Un autre problème est que les gouvernements viennent à la rescousse lorsque les banques font faillite. En 2008, on a eu des milliers de milliards qui ont été donnés aux banques pour qu’elles se remettent en selle. Et tout cet argent appartenait aux contribuables qui devront le rembourser pendant plusieurs générations.

La venue de la Chine et sa modernisation

La crise de 1999 sur l’or a donné une belle victoire aux banques occidentales, mais comme dans toutes choses, ces banques n’ont pas prévu l’arrivée de la Chine et de l’Inde sur l’échiquier économique mondial.

À partir de 1995, la Chine a commencé à se moderniser et en 2000, le pays a connu une croissance exponentielle. Elle est devenue rapidement l’une des principales puissances mondiales, mais elle avait un avis différent sur le concept de richesse. Pendant toute son histoire, la Chine a toujours eu des problèmes avec l’argent en papier.

Pendant l’époque coloniale, l’Angleterre a forcé la Chine à accepter l’argent en papier, notamment durant la guerre de l’opium qui a eu lieu entre 1840 et 1860.

À cette époque, la Chine était l’un des plus grands vendeurs d’opium, mais l’Angleterre a imposé que toutes les transactions sur cette substance devaient se baser sur la monnaie en papier.

De ce fait, quand la Chine est devenue riche, les dirigeants ont réfléchi à un retour sur l’or pour éviter une mainmise de leur richesse par les monnaies occidentales.

Et depuis 2000, la Chine investit massivement sur l’or et elle est actuellement l’une des plus grandes productrices et consommatrices sur l’or.
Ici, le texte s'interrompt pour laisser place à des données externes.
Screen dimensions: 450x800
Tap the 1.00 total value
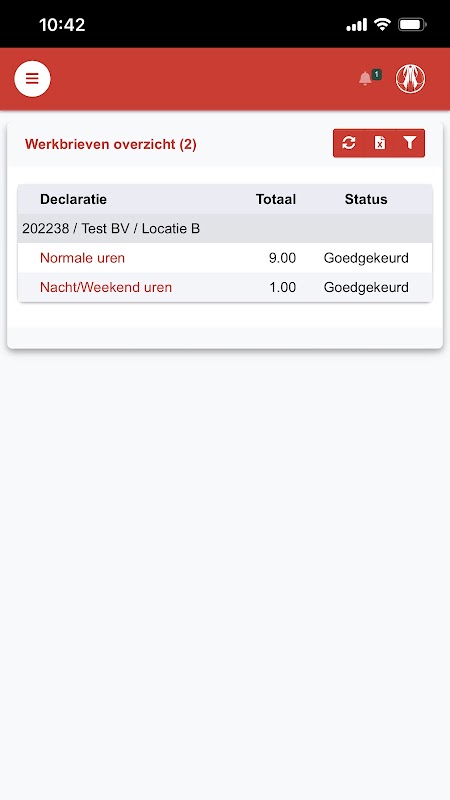point(282,287)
Les banques occidentales n’avaient également pas prévu l’explosion de la demande sur l’or après les années 2000.

En effet, après 2000 la demande sur l’or a dépassé de 40 % la production mondiale ce qui a provoqué une hausse vertigineuse des prix sur l’or.

Alors qu’autrefois, les banques vendaient de l’or en masse, aujourd’hui, ces mêmes banques achètent l’or en grande quantité pour prévenir une crise de la monnaie en papier qui semble inévitable.